3. Applying the parallel axis theorem:
The parallel axis theorem states that if the moment of inertia of an object about an axis passing through its center of mass is known, the moment of inertia about a parallel axis can be found by adding the mass of the object times the square of the distance between the two axes. In this case, we need to find the moment of inertia of the assembly about an axis perpendicular to the rod and passing through the rod's other end.

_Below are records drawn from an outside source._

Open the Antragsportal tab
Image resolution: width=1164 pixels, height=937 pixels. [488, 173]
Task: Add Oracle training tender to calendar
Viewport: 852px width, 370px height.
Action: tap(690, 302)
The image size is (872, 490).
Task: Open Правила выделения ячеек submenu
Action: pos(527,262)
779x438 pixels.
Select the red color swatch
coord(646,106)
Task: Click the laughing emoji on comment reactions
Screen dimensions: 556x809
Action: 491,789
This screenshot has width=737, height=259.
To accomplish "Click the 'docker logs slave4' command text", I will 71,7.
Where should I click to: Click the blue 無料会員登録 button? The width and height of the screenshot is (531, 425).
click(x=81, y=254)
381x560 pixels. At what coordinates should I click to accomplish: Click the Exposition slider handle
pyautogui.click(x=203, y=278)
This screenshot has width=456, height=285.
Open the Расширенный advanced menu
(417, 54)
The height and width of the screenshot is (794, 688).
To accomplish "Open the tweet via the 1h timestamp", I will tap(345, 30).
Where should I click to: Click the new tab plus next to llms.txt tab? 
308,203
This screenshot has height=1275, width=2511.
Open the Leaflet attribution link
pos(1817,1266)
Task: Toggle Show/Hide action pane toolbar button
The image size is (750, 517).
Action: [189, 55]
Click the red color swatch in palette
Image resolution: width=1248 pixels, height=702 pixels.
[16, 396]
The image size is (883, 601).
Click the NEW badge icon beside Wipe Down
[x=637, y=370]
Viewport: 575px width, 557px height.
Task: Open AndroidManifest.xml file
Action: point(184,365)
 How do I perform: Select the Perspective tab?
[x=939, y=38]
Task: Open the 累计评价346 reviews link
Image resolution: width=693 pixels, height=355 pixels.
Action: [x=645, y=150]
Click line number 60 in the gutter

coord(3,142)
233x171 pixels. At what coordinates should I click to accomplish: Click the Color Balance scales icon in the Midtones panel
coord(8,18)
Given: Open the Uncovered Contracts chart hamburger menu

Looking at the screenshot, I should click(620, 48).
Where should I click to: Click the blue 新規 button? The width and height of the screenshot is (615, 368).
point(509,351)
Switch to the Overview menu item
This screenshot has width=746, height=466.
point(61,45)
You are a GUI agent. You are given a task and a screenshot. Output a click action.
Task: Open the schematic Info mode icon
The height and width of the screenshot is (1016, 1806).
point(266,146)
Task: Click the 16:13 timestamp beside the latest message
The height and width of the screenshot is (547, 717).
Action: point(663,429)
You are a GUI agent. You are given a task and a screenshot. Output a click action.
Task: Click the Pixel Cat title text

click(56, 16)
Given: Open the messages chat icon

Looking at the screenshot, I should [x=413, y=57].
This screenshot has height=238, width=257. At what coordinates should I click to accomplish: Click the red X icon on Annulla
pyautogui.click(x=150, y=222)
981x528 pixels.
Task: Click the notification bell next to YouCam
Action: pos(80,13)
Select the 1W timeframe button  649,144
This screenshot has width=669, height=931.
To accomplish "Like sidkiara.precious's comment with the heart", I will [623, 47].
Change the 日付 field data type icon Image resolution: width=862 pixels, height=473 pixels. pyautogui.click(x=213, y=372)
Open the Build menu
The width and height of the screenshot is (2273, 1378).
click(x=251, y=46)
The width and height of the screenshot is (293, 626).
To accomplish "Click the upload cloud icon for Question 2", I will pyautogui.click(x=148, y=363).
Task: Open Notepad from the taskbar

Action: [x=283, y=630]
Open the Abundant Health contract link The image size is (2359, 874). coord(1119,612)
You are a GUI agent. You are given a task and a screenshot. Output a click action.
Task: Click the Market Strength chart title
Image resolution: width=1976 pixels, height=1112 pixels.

Let's denote this perpendicular axis as Axis P and the axis passing through the center of mass of the lollipop assembly as Axis C. The distance between Axis P and Axis C is L, the length of the rod. Since the masses of the hollow sphere and the solid rod are equal and the distances from their centers of mass to the axis of rotation (Axis C) are also equal (R), we can use the parallel axis theorem to find the total moment of inertia (I_total) of the assembly:
I_total = I_sphere + I_rod + M * L^2
Substituting the formulas for I_sphere and I_rod, we get:
I_total = (2/3) * M * R^2 + (1/3) * M * L^2 + M * L^2
Simplifying further:
I_total = (2/3) * M * R^2 + (4/3) * M * L^2
Hence, the moment of inertia of the assembly about the perpendicular axis passing through the rod's other end is (2/3) * M * R^2 + (4/3) * M * L^2.